Für Calvin stand 1553 fest: Wer die falsche Antwort gibt und sie beharrlich verteidigt, hat sein Leben verwirkt. Bedauerlicherweise war Calvin in der Lage, diese Ansicht auch in die Tat umzusetzen.
Calvins Hoffnung
Auf seiner Flucht vor der katholischen Inquisition war Servet, der zuvor unter falschem Namen in Frankreich gelebt hatte, schliesslich auch in das reformierte Genf gekommen. Dort war er am 13. August 1553 beim Besuch eines Gottesdienstes erkannt und auf Veranlassung Calvins verhaftet worden. Nach den ersten Verhören Servets begann am 17. August der Prozess gegen ihn. Drei Tage später schrieb Calvin seinem Freund Guillaume Farel, er hoffe «wenigstens auf ein Todesurteil, doch wünsche ich nicht, dass die härteste Strafe angewendet wird». Nichtsdestotrotz wurde Servet schliesslich verbrannt und nicht geköpft.
Castellios Einspruch
Hätte damals ein Kreis von Basler Humanisten das Sagen gehabt, so wäre Servet nicht umgebracht worden. Einer von ihnen, der Savoyarde Sebastian Castellio, gab wenige Monate nach dem Genfer Prozess unter dem Pseudonym Martinus Bellius ein Büchlein mit dem Titel «Über Ketzer und ob man sie verfolgen soll oder wie überhaupt mit ihnen zu verfahren sei» heraus. Dabei handelte es sich um eine Sammlung von Texten aus jüngerer und älterer Zeit, deren Verfasser sich gegen die Tötung von Ketzern aussprachen.
Dem Leser wurde die Schrift angepriesen als «ein in dieser so stürmischen Zeit höchst notwendiges und aller Welt wie auch den mächtigsten Fürsten und Obrigkeiten sehr nützliches Buch, auf dass sie daraus lernen, was ihre Pflicht sei in einer solch umkämpften und gefährlichen Angelegenheit.»
Im Vorwort machte Castellio seinen Standpunkt unmissverständlich klar: «Wer würde nicht glauben, dass Christus eine Art Moloch oder irgendein Gott dieser Art sei, wenn er will, dass ihm lebendige Menschen als Opfer dargebracht und verbrannt werden? Wer würde denn Christus dienen wollen unter der Bedingung, dass er, wenn er bei all diesen Streitfragen in irgendeiner Sache anders dächte als jene, die Macht haben über die anderen, auf Christi eigenes Geheiss hin lebendigen Leibes grausamer verbrannt würde als im Stier des Phalaris?»

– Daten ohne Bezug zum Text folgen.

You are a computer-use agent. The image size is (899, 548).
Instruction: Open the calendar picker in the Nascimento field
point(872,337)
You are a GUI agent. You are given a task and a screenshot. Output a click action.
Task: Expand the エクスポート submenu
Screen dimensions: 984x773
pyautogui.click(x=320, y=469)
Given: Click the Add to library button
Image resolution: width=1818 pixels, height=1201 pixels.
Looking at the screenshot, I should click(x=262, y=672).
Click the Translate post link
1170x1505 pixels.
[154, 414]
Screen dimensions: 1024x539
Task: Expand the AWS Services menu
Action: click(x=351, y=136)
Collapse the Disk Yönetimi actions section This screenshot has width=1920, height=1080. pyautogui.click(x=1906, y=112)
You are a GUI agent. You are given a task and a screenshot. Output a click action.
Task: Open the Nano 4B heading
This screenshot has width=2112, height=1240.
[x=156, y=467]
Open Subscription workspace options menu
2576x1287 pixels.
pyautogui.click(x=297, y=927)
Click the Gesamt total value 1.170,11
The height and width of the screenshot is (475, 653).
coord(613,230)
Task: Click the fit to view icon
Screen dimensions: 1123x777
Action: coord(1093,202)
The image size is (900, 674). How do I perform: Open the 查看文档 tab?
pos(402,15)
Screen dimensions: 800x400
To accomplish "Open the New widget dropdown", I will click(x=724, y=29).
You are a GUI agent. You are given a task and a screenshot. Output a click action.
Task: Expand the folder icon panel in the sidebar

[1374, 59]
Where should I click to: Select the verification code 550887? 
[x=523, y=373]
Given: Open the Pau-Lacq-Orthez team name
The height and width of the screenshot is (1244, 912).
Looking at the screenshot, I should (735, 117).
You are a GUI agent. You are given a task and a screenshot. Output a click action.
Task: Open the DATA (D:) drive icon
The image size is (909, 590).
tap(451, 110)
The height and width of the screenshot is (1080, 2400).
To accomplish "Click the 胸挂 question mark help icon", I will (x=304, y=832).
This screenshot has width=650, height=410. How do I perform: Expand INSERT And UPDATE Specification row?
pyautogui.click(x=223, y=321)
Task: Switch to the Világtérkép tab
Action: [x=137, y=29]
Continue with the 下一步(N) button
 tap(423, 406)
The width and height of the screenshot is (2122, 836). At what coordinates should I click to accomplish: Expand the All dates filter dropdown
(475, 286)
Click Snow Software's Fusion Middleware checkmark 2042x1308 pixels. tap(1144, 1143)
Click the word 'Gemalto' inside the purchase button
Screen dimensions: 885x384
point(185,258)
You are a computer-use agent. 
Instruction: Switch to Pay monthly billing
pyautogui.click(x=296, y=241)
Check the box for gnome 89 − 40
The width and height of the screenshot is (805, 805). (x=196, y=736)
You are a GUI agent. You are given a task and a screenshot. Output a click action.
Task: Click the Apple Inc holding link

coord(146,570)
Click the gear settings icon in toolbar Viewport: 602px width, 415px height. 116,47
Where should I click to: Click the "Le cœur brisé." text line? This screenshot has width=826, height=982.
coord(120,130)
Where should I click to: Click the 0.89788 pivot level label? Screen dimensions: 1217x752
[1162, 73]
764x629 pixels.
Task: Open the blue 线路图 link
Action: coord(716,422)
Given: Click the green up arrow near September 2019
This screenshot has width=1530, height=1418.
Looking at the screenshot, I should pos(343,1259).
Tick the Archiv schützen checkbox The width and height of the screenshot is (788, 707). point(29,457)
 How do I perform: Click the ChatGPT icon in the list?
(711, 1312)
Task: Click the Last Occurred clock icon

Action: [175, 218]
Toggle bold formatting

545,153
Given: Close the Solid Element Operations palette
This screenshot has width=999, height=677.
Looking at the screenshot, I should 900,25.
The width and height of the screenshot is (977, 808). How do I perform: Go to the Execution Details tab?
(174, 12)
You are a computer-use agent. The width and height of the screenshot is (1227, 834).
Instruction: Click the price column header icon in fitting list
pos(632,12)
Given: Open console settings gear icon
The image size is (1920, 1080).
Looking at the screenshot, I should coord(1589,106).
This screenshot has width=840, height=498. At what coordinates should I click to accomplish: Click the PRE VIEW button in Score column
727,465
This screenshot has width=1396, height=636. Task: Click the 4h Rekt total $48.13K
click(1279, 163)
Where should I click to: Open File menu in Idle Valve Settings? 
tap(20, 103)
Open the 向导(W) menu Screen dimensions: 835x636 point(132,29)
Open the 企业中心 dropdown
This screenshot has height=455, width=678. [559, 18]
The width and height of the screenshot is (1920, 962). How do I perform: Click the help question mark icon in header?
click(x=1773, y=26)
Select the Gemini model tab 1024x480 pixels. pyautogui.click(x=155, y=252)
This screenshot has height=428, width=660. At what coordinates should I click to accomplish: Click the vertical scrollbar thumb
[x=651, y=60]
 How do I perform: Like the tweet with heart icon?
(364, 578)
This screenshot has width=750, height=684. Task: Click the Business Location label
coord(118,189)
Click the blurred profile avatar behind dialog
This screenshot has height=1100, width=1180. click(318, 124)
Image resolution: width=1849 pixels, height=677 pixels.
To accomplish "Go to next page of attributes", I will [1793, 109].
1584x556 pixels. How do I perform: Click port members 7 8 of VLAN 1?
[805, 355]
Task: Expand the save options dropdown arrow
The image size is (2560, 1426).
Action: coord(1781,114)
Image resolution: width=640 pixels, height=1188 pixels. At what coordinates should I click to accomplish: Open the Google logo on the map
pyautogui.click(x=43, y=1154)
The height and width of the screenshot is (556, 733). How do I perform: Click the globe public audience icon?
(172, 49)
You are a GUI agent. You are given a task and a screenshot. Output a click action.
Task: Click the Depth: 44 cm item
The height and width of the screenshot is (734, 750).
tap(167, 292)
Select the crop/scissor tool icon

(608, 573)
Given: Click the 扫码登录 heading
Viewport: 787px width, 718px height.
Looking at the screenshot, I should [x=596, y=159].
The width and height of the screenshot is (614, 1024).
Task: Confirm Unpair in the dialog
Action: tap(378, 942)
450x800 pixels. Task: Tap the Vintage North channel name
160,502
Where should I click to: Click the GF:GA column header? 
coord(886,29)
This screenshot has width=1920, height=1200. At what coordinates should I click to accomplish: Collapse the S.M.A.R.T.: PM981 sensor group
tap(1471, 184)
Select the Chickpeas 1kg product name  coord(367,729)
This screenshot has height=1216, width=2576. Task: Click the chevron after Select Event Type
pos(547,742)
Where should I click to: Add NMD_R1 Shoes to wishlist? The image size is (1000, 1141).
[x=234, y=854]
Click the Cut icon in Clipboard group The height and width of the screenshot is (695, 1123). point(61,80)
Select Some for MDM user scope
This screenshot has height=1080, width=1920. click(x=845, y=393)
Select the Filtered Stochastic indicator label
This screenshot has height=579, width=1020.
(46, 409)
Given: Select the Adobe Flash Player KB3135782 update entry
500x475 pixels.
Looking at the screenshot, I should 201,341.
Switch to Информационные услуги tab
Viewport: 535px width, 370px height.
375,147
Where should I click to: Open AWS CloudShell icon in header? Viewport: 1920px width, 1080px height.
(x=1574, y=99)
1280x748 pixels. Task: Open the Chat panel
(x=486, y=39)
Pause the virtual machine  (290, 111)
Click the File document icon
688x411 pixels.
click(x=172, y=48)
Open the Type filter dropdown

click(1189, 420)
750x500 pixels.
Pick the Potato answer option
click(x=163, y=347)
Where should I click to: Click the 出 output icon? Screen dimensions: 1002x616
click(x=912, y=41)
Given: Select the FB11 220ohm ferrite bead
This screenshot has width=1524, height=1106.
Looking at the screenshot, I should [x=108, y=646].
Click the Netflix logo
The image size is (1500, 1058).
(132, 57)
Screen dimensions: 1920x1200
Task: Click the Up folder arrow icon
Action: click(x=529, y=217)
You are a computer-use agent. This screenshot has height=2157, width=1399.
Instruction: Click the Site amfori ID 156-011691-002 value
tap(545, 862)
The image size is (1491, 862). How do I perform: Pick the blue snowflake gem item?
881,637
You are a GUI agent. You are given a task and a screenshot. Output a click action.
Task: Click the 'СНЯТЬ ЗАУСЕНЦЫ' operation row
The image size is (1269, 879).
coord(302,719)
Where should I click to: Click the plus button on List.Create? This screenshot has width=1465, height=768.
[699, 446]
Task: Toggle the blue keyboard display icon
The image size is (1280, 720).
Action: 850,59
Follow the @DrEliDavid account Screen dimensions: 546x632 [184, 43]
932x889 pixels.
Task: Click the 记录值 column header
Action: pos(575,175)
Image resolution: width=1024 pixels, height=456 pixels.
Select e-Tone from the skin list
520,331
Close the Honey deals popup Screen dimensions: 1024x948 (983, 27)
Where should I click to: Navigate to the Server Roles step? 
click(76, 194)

Ein Weglein im St.-Alban-Tal
Als Calvin darauf die Hinrichtung Servets in einer Schrift verteidigte, doppelte Castellio in einer Entgegnung nach. Darin finden sich neben dem eingangs zitierten Satz eine Reihe von scharfsinnigen Einwürfen. Zum Beispiel dieser: «Eine Lehre zu verteidigen ist nicht Aufgabe der Behörden, sondern eines Gelehrten. Dagegen ist es Aufgabe der Behörden, einen Gelehrten, gleich wie einen Bauern, einen Handwerker oder einen Arzt und die übrigen gegen Unrecht zu schützen. Hätte Servet Calvin nach dem Leben getrachtet, so hätten die Behörden Calvin zu Recht verteidigt. Aber da Servet mit Argumenten und Schriften kämpfte, hätte man seinen Ansichten mit Argumenten und Schriften entgegentreten sollen.» Die Schrift mit dem Titel «Contra libellum Calvini» erschien zu Castellios Lebzeiten allerdings nicht im Druck.
Im Jahr 1563 sah sich Castellio in Basel gar selbst mit einer Anklage wegen Ketzerei konfrontiert. Noch bevor ein Urteil gefällt wurde, starb Castellio am 29. Dezember 1563. 1982 benannte die Stadt Basel ein Weglein im St.-Alban-Tal nach ihm.